Rules can merge the provenance from any rules they invoke by passing
``merge=True`` to `makeprov.rule`. Pair this with
`makeprov.OutDir` to declare a directory and then materialize multiple
outputs beneath it while keeping them linked to a single provenance record. Use
`makeprov.InDir` for the same tracked-directory semantics on inputs. For nested
structures, call `subdir()` on an `OutDir`/`InDir` to auto-wrap subfolders
without manually constructing new instances.
See [`examples/merge_outdir_example.py`](examples/merge_outdir_example.py) for an example.
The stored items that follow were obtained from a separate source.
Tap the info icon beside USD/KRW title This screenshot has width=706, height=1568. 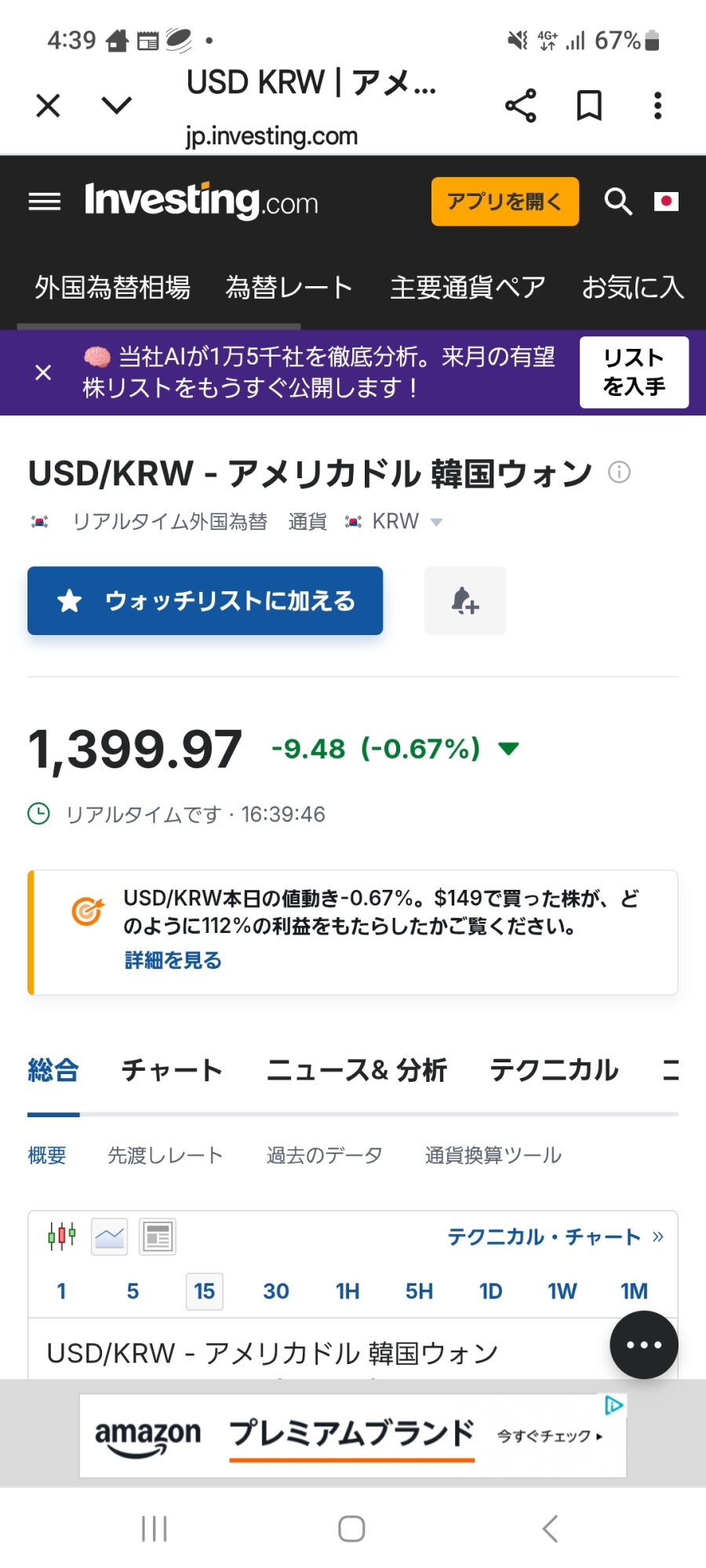tap(619, 472)
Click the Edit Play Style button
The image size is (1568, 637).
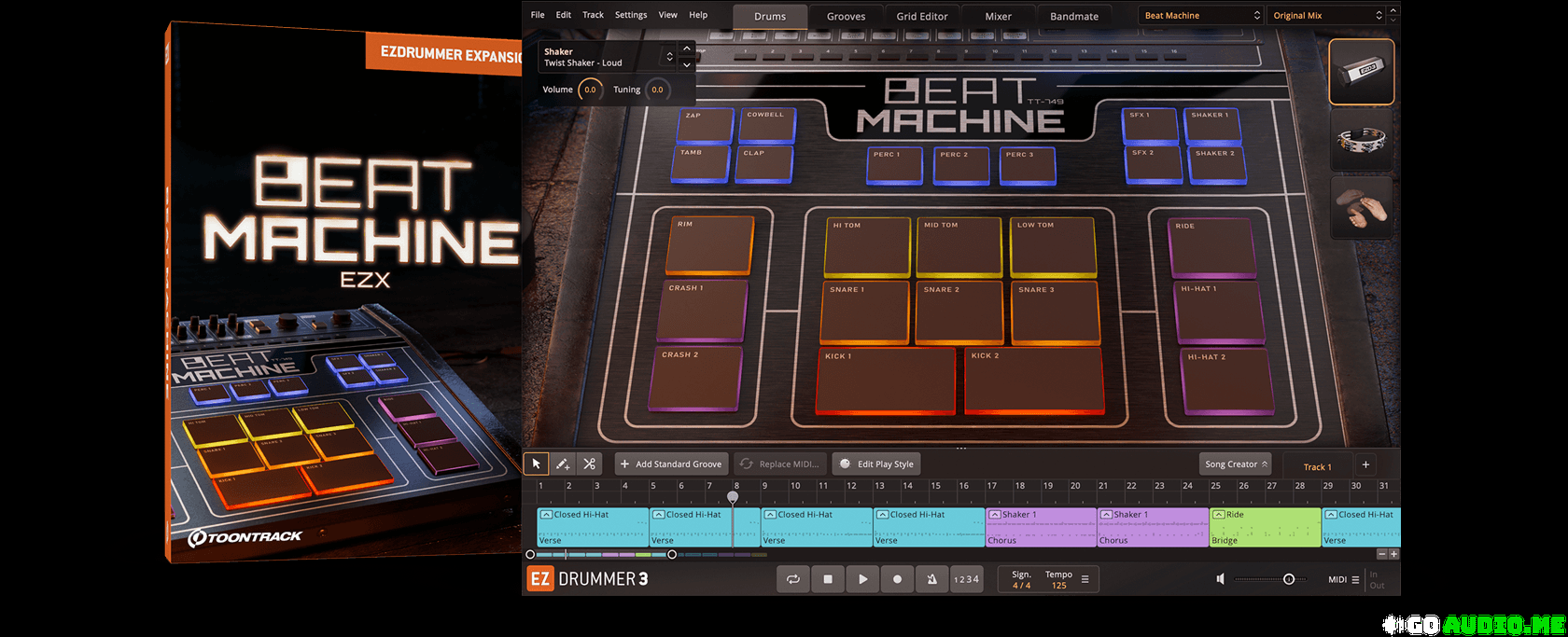[x=876, y=464]
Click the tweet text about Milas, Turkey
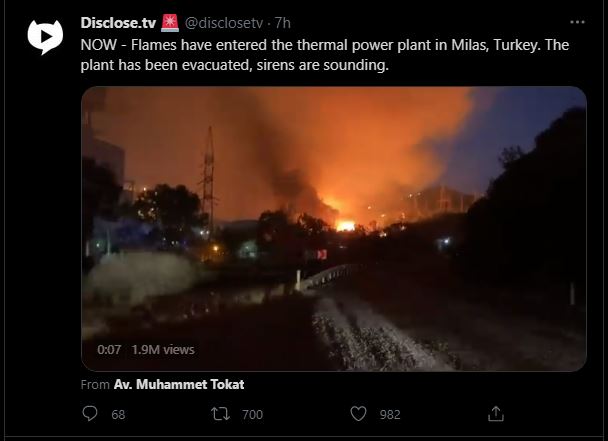Viewport: 608px width, 441px height. pos(325,55)
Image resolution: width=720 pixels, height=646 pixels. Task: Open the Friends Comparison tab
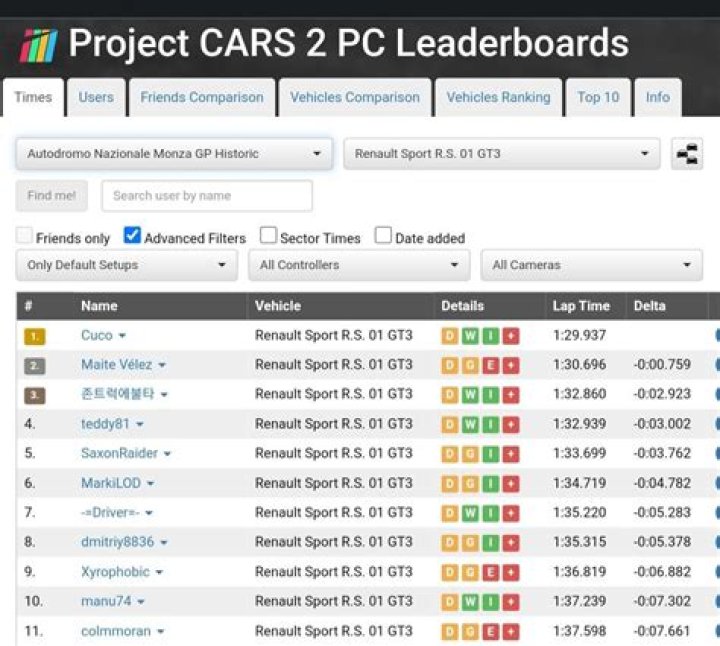point(202,98)
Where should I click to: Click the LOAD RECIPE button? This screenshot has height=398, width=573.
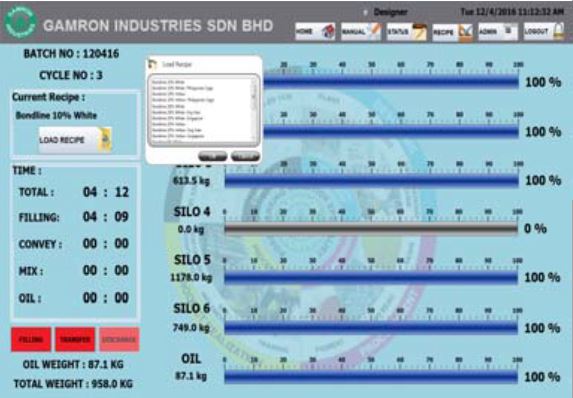pyautogui.click(x=75, y=140)
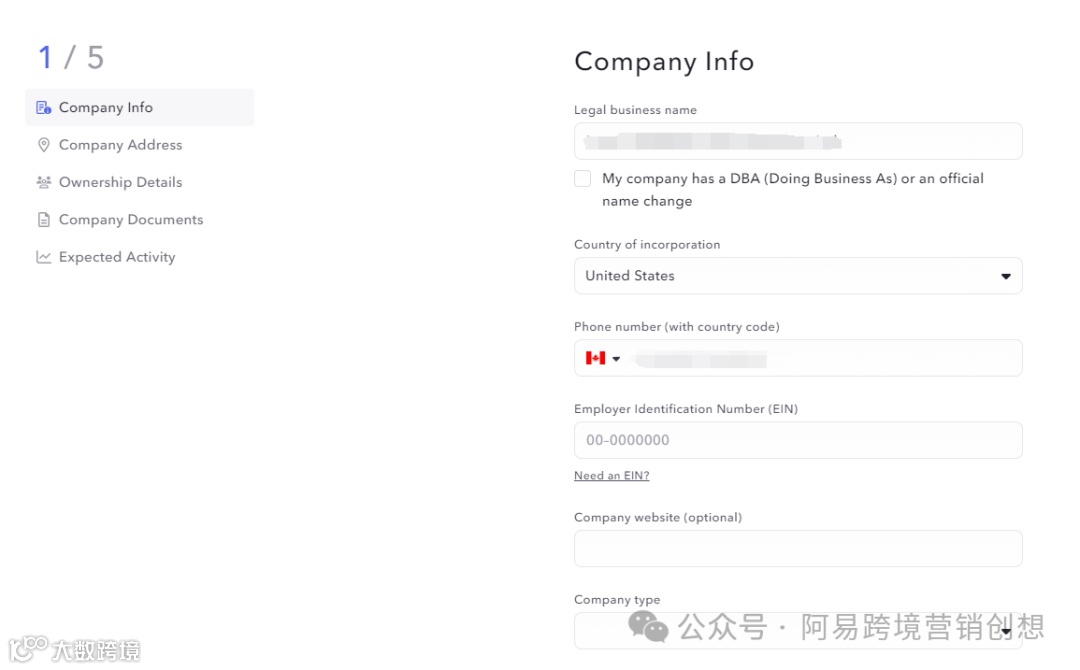Click the Ownership Details people icon
Screen dimensions: 1080x670
click(43, 182)
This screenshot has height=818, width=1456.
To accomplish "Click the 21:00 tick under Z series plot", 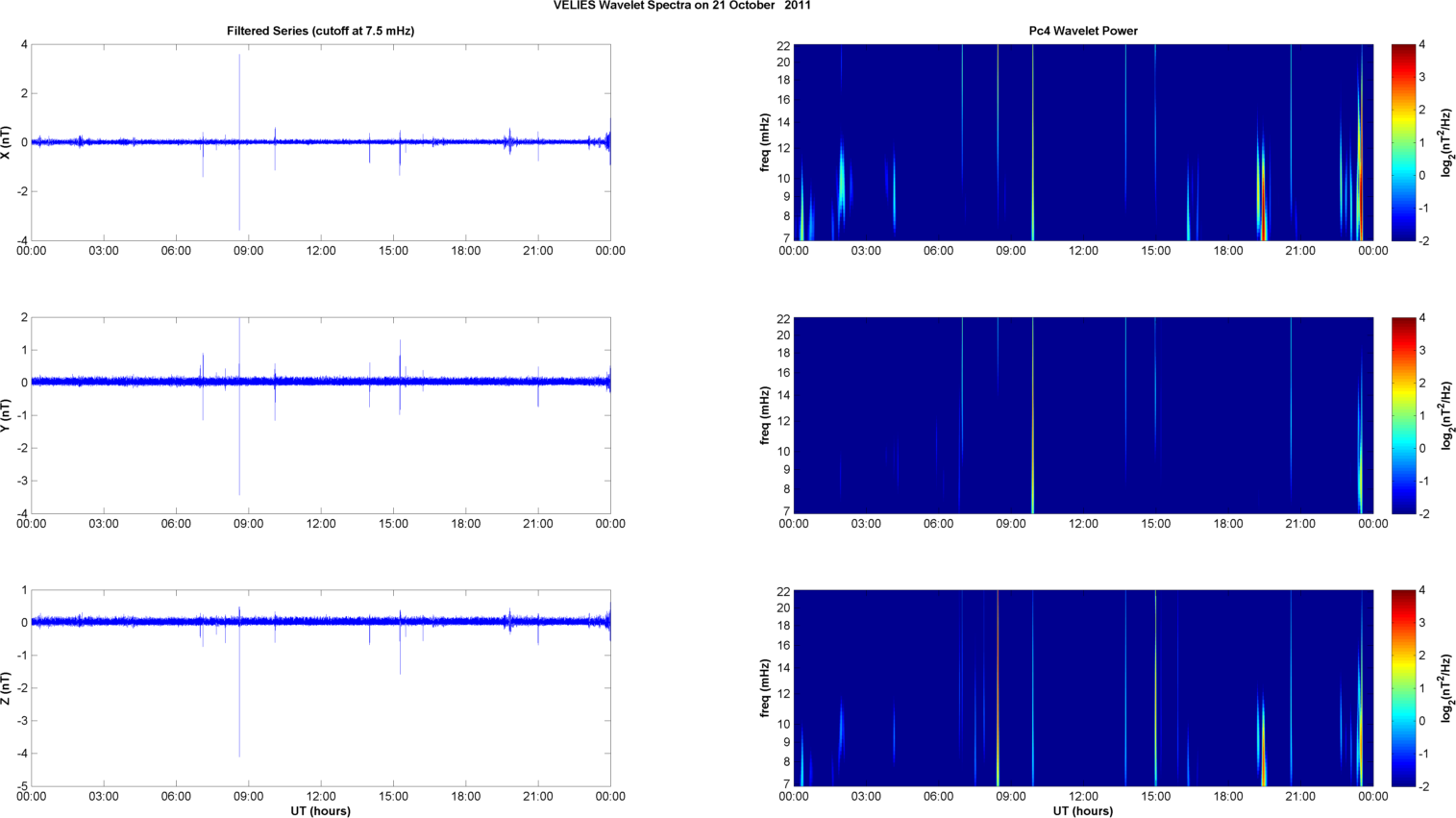I will (537, 797).
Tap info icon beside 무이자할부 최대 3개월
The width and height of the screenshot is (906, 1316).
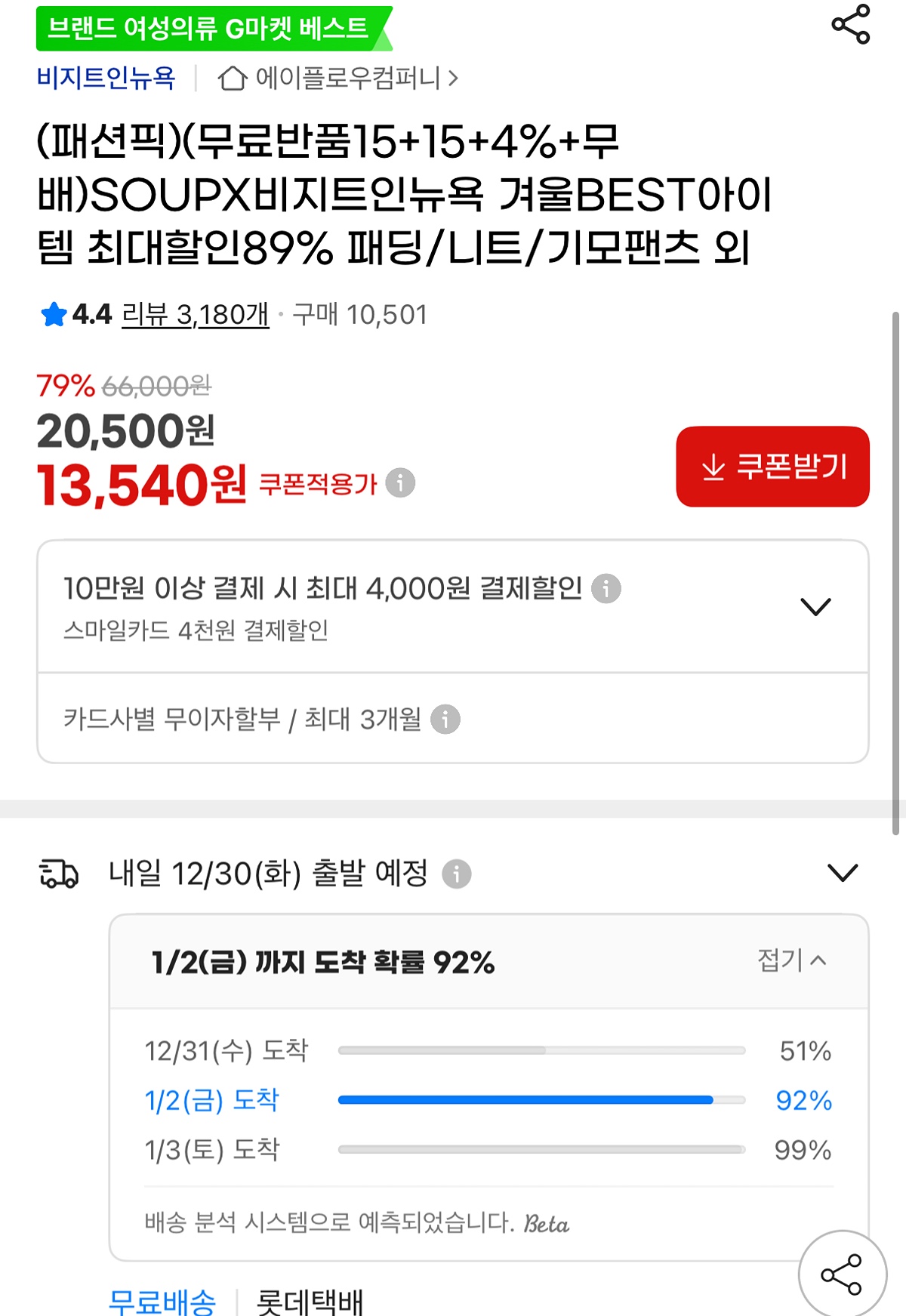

Merging is enabled by default: top-level runs start a provenance buffer and
flush it once the CLI finishes, so downstream rules end up in one document
unless you explicitly turn buffering off with `merge=False` on a rule or in the
global config. Nested merges append to their parent buffer rather than writing
multiple files.

### Configured context and isolated sessions

`examples/context_demo_example.py` demonstrates pinning a base IRI, writing
provenance to a dedicated directory, and running rules inside an isolated
session so registries and buffers do not leak across runs:

```bash
python examples/context_demo_example.py build-all
```

### Snakemake workflows

`makeprov` ships with an optional subcommand that shells out to Snakemake and
converts the job DAG together with ``--detailed-summary`` metadata into a PROV
document. The CLI mirrors the familiar configuration flags from
`makeprov.config` and writes JSON-LD by default.

```bash
python -m makeprov.snakemake --prov-path prov/snakemake -- --snakefile Snakefile --nolock
```

Wire the resulting file into a report by marking it with Snakemake’s
`report()` helper:

```python
rule provenance:
    input:
        "results/word_count.txt"
    output:
        "prov/snakemake.json"
    shell:
        (
            "python -m makeprov.snakemake "
            "--prov-path prov/snakemake "
            "--out-fmt json --context --frame provenance "
            "-- "
            "--snakefile {workflow.snakefile} --nolock {input}"
        )
```

Using the optional `--forceall-dag` flag ensures that the job-level dependency
edges in the provenance graph remain complete even when Snakemake skips nodes
that are already up to date.

### Configuration

You can customize the provenance tracking with the following options:

 - `base_iri` (str): Base IRI for new resources
 - `prov_dir` (str): Directory for writing PROV `.json-ld` or `.trig` files
 - `force` (bool): Force running of dependencies
 - `dry_run` (bool): Only check workflow, don't run anything

### Scoped spans and cached downloads

Use `makeprov.span(label, prov_path=None, frame=None, context=None)` as a
context manager or decorator to bracket a chunk of work in its own provenance
buffer. A span returns the merged `Prov` via `span.prov`, so nested spans can
emit labeled artifacts without manual slicing/merging:

```python
from makeprov import span

with span("model-run", prov_path="prov/models/model1"):
    run_model()
```

For remote resources that are cached locally, wrap the path with
`CachedDownload`. It will lazily fetch on first access and record the source
URL (and optional headers) in the provenance:

```python
from makeprov import CachedDownload, rule

@rule()
def fetch_data(meta_json=CachedDownload("https://example.org/meta.json", "cache/meta.json")):
    with meta_json.open() as handle:
        return handle.read()
```

## Documentation

Build the Sphinx docs (including autosummary API stubs) with the docs extra so
that the CLI dependencies needed for imports are available:

```bash
pip install -e ".[docs]"
python docs/build.py
```

## Contributing

Contributions are welcome! Please open an issue or submit a pull request.

## License

This project is licensed under the MIT License - see the [LICENSE](LICENSE) file for details.